Posted by Hajduk on Friday, October 24 2014 at 06:55:10AM


You know what is the worst feeling I have on being a GL?

That I take a look back at myself and back at my relationships. I examine and find my flaws (or coordinated flaws, too.) I find terrains I cannot cross. I find things I am unable to do. I find problems I am not able to correct. I end up in places which do not make sense. I realize the lack of progress. I actualize the futility of most of my effort; devored by an entropy I cannot shrink.

I realize it isn't for lack of trying. I can and would and will always improve and increase my capabilities. They will still never be enough. It will still be too little. And when it isn't too little, it will still be too late.

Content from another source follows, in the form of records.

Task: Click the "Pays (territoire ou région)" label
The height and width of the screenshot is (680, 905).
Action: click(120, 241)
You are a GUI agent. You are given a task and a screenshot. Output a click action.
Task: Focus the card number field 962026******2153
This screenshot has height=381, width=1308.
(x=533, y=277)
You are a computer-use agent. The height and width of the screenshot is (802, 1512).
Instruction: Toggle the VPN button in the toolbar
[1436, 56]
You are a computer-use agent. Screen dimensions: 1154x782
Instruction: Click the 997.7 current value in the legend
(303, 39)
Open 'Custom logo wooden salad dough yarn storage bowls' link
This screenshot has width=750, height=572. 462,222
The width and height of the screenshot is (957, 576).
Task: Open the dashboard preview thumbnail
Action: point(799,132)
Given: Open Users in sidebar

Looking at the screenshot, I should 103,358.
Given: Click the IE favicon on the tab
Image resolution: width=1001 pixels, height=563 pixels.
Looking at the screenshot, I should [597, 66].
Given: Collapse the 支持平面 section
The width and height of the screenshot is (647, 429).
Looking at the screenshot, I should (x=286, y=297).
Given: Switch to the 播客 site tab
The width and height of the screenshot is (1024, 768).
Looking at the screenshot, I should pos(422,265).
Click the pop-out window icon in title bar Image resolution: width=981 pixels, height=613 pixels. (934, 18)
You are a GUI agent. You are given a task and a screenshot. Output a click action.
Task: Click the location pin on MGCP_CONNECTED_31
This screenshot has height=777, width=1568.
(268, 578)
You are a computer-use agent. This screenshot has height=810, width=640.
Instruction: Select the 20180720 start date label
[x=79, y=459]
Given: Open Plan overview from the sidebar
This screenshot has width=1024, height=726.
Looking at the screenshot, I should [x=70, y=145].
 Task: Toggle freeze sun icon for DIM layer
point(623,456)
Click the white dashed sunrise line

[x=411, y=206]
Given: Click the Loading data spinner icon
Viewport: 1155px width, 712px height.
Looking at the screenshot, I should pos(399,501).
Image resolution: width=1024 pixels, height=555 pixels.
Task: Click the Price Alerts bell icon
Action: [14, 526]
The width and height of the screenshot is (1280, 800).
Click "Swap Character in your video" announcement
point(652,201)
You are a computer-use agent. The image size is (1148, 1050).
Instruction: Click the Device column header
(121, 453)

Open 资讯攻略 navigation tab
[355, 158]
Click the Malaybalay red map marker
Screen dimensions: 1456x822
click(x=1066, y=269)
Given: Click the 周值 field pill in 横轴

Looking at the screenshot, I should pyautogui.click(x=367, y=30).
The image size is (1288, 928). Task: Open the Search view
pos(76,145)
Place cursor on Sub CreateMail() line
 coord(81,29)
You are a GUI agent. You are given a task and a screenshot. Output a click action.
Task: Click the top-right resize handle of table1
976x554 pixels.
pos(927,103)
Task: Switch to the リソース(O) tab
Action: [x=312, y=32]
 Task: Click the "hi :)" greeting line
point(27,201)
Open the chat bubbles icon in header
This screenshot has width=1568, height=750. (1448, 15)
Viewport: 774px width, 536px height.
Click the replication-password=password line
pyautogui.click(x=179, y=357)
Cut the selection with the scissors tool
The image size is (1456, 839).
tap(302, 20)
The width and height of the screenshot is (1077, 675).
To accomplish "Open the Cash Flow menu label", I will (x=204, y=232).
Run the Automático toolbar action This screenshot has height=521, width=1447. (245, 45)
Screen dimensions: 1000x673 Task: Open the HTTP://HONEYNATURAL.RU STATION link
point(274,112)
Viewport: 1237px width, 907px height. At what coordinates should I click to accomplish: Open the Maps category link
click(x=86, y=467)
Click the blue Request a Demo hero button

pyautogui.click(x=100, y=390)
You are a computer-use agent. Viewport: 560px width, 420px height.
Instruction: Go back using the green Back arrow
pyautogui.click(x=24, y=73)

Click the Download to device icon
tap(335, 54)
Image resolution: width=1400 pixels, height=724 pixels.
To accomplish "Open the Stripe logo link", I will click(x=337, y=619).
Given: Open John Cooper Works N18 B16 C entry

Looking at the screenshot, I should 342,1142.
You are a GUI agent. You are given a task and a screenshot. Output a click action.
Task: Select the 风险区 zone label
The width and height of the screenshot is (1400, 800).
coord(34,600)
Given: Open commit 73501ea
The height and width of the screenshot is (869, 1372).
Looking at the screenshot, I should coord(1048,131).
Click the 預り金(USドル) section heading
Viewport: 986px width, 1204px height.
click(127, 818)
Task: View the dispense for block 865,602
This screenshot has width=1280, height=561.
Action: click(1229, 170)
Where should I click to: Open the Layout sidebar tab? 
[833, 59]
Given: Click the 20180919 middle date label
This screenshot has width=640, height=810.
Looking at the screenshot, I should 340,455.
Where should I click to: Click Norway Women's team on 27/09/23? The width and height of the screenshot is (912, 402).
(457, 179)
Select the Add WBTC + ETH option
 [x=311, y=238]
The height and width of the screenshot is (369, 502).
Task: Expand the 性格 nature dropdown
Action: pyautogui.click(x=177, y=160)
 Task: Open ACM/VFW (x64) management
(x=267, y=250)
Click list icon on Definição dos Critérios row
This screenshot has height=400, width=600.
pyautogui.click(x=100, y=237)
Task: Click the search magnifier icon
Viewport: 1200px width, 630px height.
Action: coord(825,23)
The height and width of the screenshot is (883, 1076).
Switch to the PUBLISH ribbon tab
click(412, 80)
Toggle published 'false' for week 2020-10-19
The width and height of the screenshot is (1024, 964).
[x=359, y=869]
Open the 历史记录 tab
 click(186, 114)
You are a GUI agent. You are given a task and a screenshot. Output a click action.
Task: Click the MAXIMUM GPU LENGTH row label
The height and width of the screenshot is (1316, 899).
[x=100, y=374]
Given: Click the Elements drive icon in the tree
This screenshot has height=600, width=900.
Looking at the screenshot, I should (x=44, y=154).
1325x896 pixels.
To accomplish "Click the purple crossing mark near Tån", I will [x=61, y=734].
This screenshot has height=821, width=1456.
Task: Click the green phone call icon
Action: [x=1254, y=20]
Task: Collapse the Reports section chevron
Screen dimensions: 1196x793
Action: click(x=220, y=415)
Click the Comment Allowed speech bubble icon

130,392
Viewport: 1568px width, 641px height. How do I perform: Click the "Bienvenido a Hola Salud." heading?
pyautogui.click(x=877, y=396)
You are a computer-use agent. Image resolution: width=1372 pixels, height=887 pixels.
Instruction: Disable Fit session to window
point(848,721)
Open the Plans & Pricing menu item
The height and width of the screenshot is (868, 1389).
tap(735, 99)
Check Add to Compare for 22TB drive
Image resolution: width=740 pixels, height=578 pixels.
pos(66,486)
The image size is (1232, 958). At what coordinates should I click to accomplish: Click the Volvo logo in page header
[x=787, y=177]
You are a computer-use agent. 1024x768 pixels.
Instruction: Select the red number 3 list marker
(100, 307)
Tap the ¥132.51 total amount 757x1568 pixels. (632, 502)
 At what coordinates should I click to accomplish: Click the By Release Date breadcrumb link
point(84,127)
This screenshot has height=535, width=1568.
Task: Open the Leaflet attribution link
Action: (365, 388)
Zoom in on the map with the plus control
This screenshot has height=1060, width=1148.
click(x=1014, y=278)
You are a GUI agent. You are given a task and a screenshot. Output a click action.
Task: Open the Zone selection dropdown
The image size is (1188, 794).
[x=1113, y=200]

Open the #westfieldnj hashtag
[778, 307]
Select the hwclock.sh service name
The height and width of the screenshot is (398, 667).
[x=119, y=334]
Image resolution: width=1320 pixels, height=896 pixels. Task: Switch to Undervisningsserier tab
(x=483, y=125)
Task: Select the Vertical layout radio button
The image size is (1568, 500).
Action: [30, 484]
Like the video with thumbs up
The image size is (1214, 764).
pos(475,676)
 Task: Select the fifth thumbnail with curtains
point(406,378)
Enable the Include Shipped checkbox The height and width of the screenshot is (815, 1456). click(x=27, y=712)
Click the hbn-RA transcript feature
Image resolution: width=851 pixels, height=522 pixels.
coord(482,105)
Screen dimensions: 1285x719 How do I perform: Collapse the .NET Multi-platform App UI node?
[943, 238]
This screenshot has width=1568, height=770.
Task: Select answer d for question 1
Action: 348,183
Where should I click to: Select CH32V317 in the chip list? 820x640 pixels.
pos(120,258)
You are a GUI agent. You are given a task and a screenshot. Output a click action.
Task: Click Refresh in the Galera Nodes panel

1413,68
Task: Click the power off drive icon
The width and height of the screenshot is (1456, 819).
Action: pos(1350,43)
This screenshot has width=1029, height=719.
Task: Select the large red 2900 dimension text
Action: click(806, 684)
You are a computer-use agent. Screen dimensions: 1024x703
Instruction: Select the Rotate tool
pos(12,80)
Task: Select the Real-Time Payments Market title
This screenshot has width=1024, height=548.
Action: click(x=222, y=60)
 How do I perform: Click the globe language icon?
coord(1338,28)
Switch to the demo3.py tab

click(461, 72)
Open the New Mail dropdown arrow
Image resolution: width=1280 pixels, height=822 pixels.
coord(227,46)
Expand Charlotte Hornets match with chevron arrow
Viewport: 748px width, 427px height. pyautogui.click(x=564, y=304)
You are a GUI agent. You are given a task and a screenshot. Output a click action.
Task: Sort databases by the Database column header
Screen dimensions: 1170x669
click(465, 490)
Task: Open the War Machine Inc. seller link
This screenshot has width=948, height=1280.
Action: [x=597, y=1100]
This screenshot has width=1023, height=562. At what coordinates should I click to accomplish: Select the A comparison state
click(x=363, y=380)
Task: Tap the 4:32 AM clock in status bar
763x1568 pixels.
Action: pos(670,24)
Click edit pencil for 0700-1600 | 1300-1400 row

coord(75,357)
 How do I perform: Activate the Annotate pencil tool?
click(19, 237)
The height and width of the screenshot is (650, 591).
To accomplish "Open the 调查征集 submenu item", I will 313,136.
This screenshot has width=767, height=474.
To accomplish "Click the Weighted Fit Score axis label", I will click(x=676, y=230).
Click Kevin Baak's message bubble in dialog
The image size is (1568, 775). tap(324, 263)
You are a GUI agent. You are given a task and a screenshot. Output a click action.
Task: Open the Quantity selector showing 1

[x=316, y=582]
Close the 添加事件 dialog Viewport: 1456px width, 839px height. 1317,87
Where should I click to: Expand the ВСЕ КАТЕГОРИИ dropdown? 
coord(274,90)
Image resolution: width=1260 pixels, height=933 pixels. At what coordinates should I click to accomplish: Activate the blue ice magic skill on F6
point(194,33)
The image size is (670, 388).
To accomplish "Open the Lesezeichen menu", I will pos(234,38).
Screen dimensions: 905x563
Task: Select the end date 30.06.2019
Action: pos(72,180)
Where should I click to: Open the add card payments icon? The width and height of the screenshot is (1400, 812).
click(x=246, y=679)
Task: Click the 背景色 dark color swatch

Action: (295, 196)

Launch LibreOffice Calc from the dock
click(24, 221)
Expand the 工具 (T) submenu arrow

I will never be what I need to be. The world is always a step ahead; I am always a step behind. My efforts are never as good as they need to be.

And I realize it is so because it has to. That if I could be on top, that would mean it was too easy, and if it were too easy, it would have no merit to try. Anyone would do it and it wouldn't test anything. Or help anyone. But I realize that the only way this can happen is for it to not just be difficult, but impossible. That entropy is needed in the system for the effort to be meritorios. That I have to lose time after time just in order to prove that I want to win. That my inadequacy has to be a given for me to keep trying.

But it still hurts me, stings me more painfully than anything, to know that I am not good enough and that I will never be as good as I need to be. That I will always owe every one of my girls more than I can pay. That I am suboptimal and condemned forever to be suboptimal.

This is not me; or them; or a moronic society where we live; (although each of these may factor in) this is the design of the universe.

And that is depressing. The imperfectness of the universe and of GL is part of its magick, a lot of it indeed. But it is also depressing to watch. And to live.